A example of closed and bounded does not imply compactnesss in metric Space
Let $X$ be the integers with metric $ρ(m,n)=1$, except that $ρ(n,n)=0$. Check that $ρ$ is a metric. Show that $X$ is closed and bounded, but not compact.
This is a "made-up" example demonstrating closed and bounded doesn't imply compactess in more general metric space. I checked that $\rho$ is a metric already. Yet I have no idea how to approach "showing $X$ is closed and bounded." I visualized this metric to be a set of number with just $0$ and $1$ (or maybe this is not correct?). Also, I doubt that this metric is NOT compact. Anyway, I'd appreciate if you can help! Meanwhile, do we use a ball $B(0,1)$ in general to show that a metric is closed and bounded?
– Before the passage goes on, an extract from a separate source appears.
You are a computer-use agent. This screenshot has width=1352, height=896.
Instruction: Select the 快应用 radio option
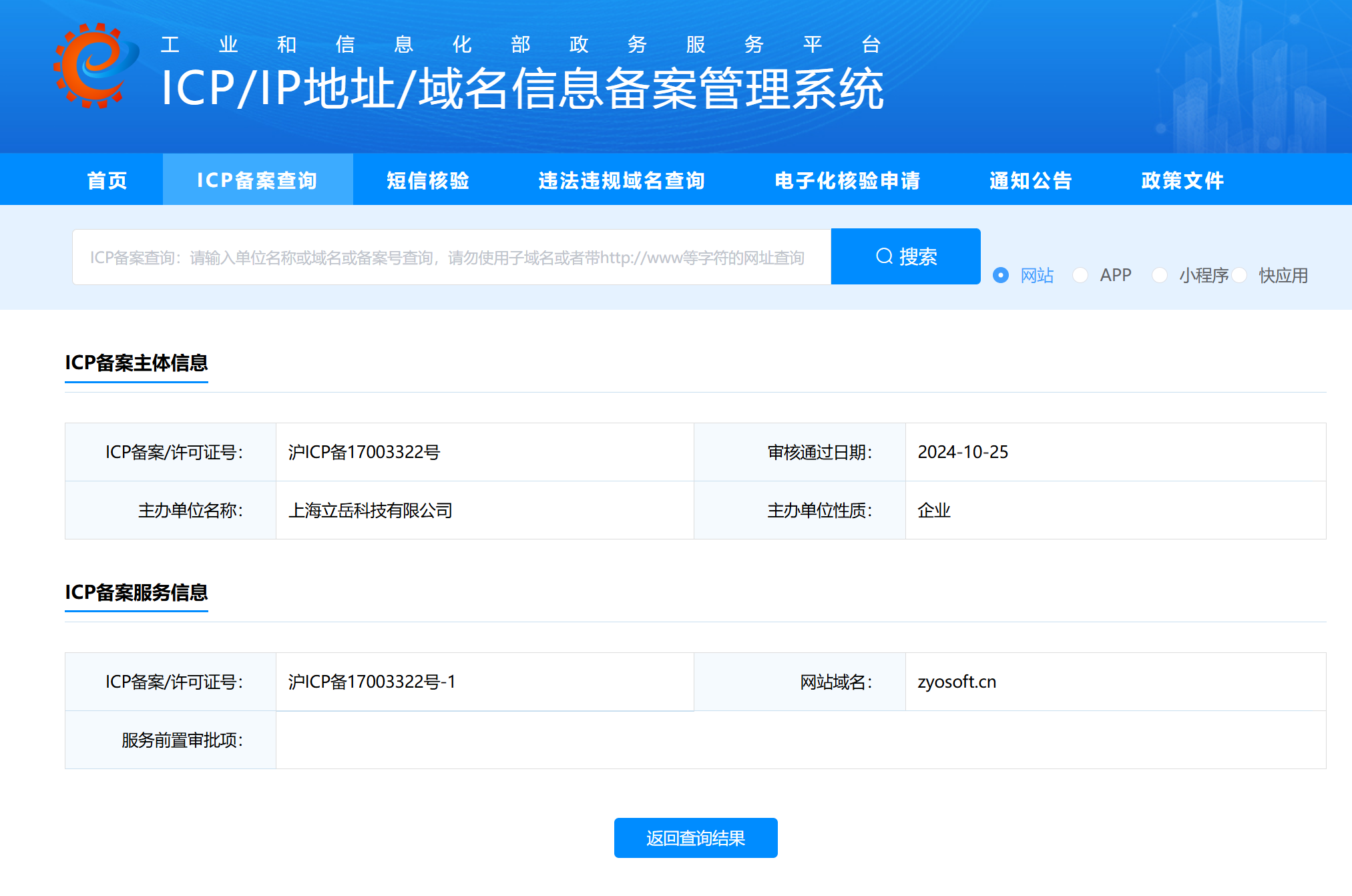pyautogui.click(x=1240, y=275)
If so, why?
Your metric generates the discrete space where every subset of $X$ is open (and thus also closed). It is bounded, because each point lies within a distance $1$ of some point $x_0$ (any will do). It is not compact, because $\{\{x\} \mid x \in X\}$ is an open cover of $X$, but you won't be able to pick finite subcover, because $X$ is infinite.
I hope this helps ;-)
Here is a simple example. Denote by $\ell^\infty$ the set of all bounded sequences of real numbers; put $$d(x,y) = \sup_n |x_n - y_n|.$$ Then all sequences of distance $\le 1$ from the zero sequence is closed, bounded but it is not compact.